WHAT IS BEING ASKED:
State only the count of lines in the listing below that hold "magnifier".

DATA RECORDS:
--------------------------------

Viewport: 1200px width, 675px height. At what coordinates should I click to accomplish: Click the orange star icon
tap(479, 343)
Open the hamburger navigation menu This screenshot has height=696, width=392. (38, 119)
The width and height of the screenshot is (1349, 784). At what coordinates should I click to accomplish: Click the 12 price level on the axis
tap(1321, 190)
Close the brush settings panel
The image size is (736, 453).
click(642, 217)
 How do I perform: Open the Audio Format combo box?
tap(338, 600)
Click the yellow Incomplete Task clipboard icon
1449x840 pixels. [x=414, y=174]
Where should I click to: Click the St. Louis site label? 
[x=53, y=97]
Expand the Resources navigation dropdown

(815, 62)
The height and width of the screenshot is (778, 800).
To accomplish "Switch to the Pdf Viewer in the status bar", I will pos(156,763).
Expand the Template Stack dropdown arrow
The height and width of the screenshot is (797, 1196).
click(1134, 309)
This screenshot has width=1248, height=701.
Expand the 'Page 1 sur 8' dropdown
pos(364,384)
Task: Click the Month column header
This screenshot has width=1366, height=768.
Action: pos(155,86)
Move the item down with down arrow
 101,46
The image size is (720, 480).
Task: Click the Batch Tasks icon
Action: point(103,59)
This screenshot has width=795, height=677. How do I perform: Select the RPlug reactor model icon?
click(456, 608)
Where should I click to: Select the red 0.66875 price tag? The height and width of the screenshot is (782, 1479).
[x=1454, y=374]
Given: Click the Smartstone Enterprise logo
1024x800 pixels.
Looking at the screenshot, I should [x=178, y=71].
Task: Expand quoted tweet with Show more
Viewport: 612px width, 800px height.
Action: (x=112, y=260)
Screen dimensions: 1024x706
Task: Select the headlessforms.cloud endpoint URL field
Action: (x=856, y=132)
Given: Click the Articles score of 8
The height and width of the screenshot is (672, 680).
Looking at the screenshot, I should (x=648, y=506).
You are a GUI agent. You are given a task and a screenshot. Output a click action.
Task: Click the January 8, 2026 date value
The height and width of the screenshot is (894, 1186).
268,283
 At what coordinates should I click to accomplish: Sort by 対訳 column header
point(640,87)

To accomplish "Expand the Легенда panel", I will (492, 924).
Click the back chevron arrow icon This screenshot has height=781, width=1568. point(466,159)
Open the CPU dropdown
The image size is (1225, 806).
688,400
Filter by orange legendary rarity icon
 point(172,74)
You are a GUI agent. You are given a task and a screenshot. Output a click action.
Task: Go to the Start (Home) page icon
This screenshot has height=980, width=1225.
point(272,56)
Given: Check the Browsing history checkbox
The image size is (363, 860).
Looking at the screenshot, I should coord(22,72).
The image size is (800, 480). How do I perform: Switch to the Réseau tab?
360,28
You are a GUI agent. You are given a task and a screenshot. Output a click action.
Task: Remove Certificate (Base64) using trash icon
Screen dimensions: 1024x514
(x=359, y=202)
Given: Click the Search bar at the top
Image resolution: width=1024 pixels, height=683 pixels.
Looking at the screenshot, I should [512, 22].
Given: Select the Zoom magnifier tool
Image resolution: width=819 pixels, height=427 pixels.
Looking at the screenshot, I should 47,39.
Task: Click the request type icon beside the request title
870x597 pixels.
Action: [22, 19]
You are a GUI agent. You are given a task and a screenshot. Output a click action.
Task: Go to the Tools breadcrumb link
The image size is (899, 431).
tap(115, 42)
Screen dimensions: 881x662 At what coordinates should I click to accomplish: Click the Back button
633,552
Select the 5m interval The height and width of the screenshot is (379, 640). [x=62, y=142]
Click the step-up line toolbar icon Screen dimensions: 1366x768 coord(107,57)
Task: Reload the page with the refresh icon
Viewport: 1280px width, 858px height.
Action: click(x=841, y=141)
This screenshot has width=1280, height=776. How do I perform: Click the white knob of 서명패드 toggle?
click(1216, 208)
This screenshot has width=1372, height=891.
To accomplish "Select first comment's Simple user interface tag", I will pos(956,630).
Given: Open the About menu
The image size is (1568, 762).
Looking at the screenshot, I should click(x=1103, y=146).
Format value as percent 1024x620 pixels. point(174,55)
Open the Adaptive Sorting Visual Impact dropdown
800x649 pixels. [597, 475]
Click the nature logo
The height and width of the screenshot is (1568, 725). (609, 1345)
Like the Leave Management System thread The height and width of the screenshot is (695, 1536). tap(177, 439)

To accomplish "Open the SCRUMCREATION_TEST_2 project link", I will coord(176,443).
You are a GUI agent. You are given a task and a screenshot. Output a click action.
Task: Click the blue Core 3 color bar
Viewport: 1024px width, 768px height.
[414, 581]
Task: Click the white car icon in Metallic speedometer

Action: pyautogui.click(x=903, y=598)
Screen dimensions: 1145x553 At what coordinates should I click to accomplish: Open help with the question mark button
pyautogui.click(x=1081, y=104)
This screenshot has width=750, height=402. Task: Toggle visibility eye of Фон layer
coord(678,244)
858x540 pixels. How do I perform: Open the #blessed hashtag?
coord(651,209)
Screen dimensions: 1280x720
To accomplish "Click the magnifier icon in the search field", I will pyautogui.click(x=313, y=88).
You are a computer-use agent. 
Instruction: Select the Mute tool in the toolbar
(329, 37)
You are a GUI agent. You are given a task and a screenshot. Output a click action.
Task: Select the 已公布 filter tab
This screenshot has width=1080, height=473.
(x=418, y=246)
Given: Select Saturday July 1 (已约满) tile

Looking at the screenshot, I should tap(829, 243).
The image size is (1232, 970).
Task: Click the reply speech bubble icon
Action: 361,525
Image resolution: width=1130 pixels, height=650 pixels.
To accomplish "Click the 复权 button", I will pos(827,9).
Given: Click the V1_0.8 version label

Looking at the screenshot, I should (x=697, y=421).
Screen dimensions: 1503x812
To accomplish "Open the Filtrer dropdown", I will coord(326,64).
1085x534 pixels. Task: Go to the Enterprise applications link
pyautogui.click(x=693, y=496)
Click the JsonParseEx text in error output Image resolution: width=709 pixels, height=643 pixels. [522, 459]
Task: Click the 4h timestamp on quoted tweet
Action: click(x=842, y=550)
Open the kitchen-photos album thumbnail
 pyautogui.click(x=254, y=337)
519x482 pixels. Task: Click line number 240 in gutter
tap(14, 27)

--------------------------------

OUTPUT OF THE EXERCISE:
2